- **What to do**
Type out every line of the material below word for word, leaving out the pictures.
.....
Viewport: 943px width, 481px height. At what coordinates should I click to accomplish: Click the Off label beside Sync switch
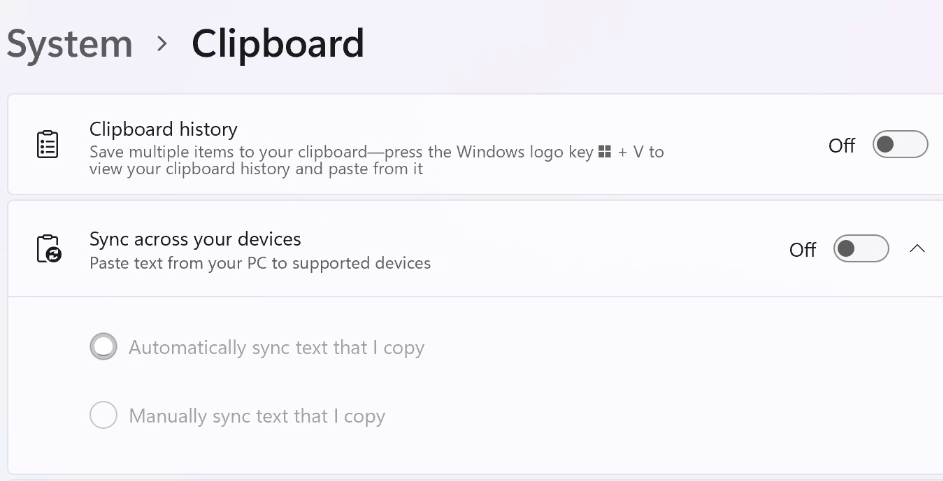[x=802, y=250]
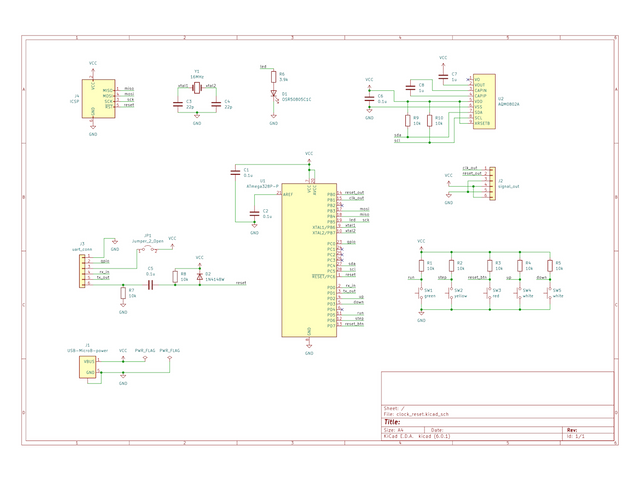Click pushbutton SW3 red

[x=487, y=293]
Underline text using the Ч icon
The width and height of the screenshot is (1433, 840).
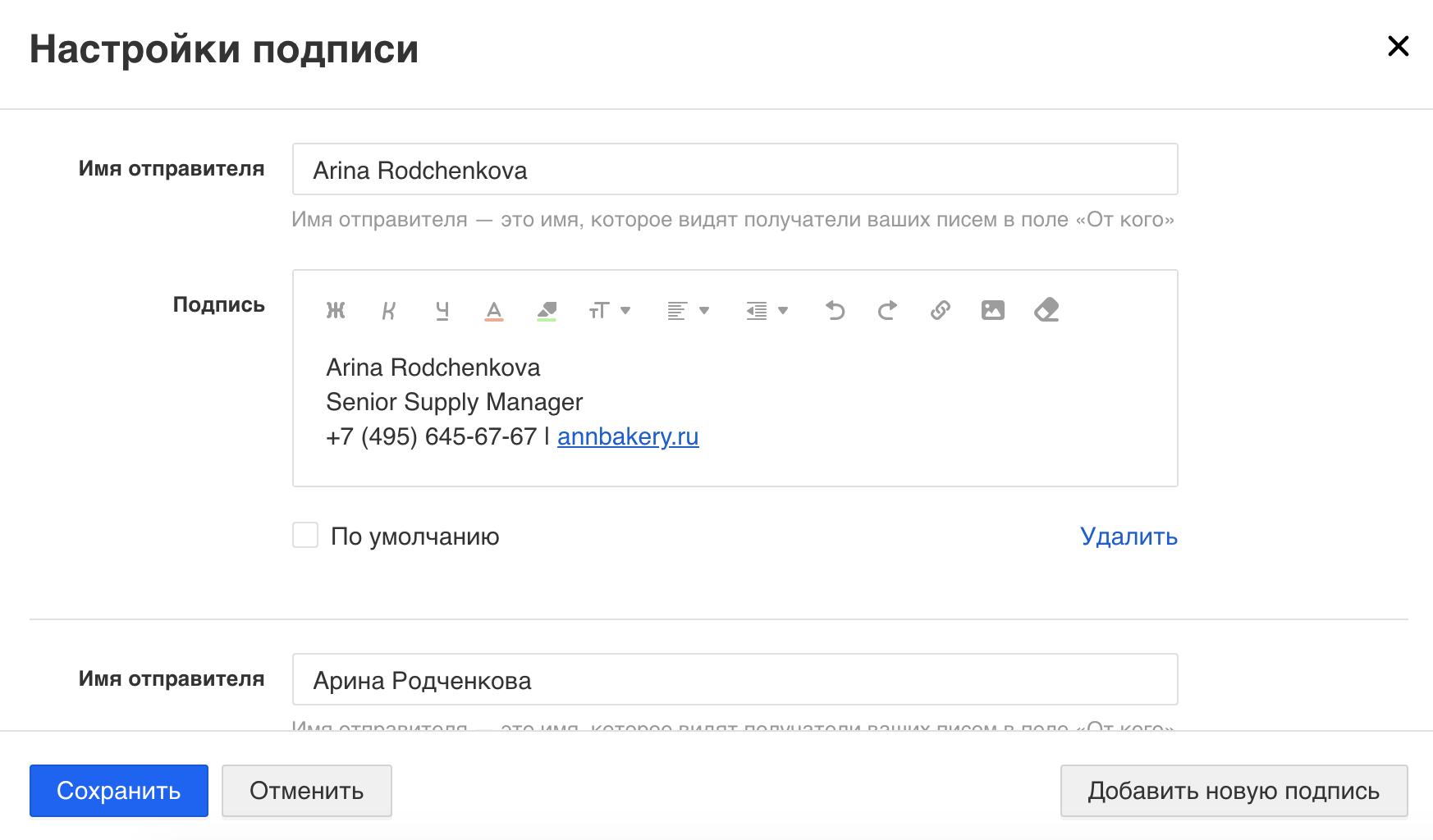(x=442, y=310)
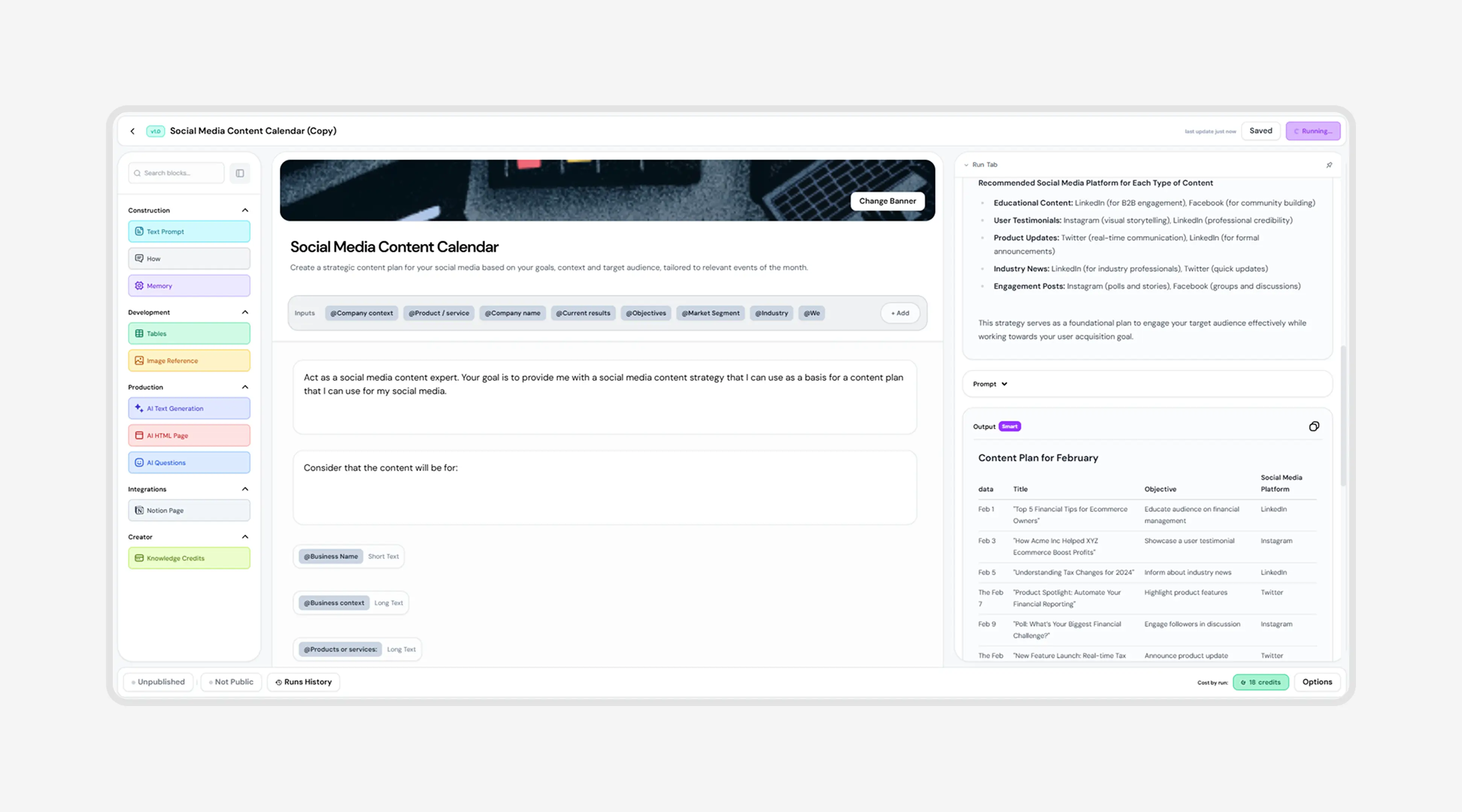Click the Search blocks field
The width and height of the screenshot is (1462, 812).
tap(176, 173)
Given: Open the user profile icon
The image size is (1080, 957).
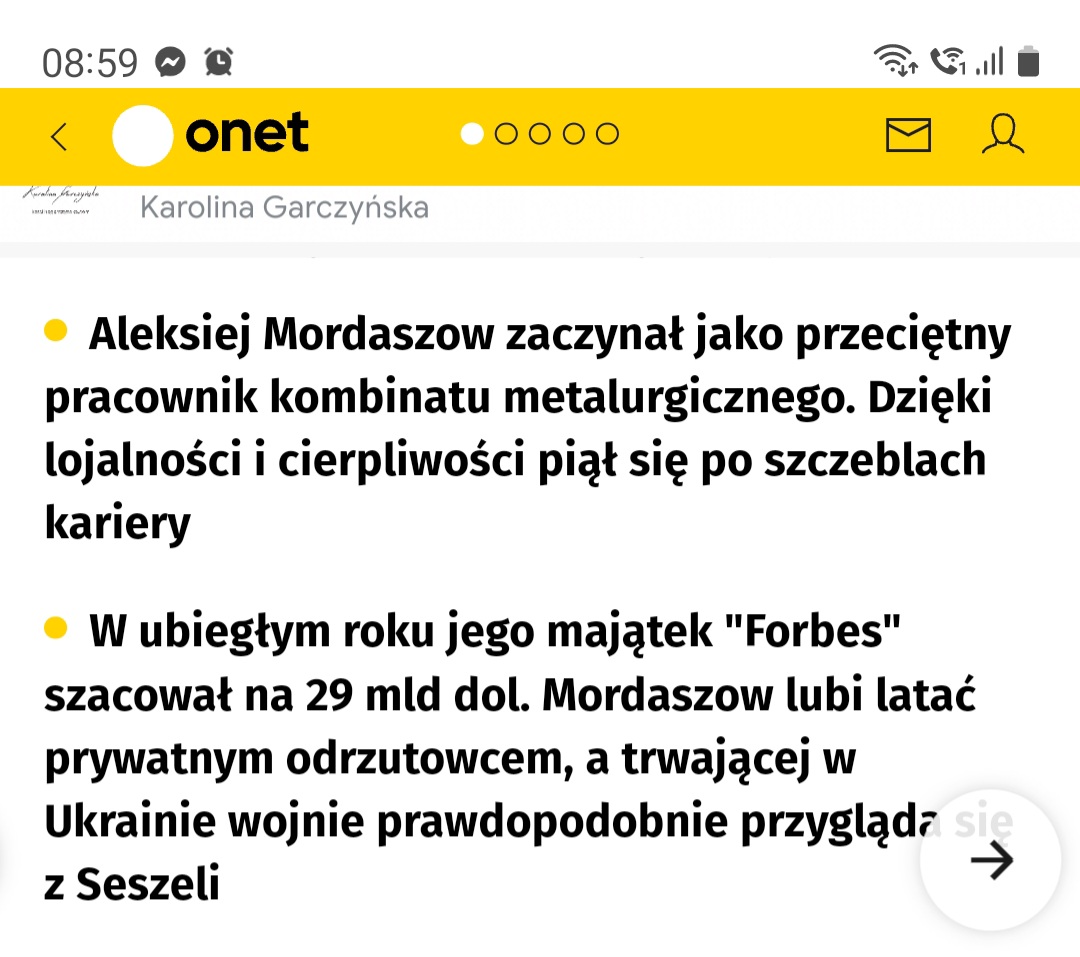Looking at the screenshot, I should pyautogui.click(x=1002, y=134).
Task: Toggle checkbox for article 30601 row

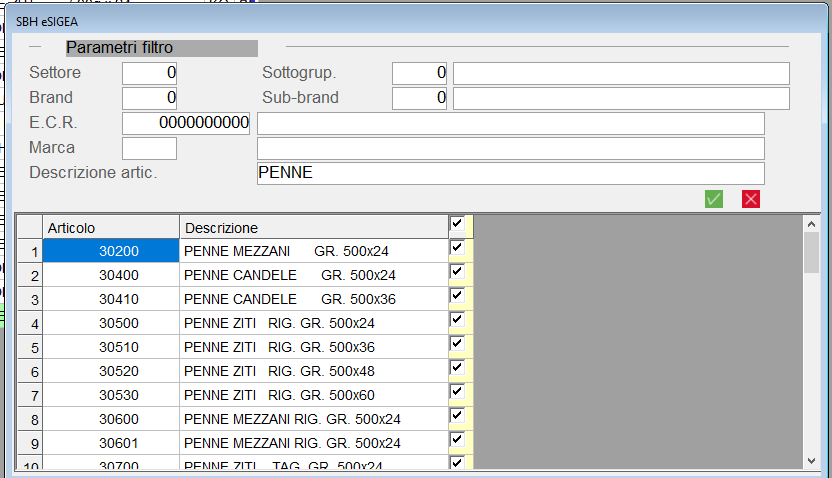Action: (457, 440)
.....
- **Task solution**
Viewport: 943px width, 481px height. At what coordinates should I click to accomplish: Click the Off label beside Sync switch
[x=802, y=250]
Click pushbutton SW3 red

[x=487, y=293]
Underline text using the Ч icon
The width and height of the screenshot is (1433, 840).
(x=442, y=310)
Click the Search blocks field
The width and height of the screenshot is (1462, 812).
tap(176, 173)
Given: Open the user profile icon
The image size is (1080, 957).
Looking at the screenshot, I should pyautogui.click(x=1002, y=134).
Task: Toggle checkbox for article 30601 row

Action: (457, 440)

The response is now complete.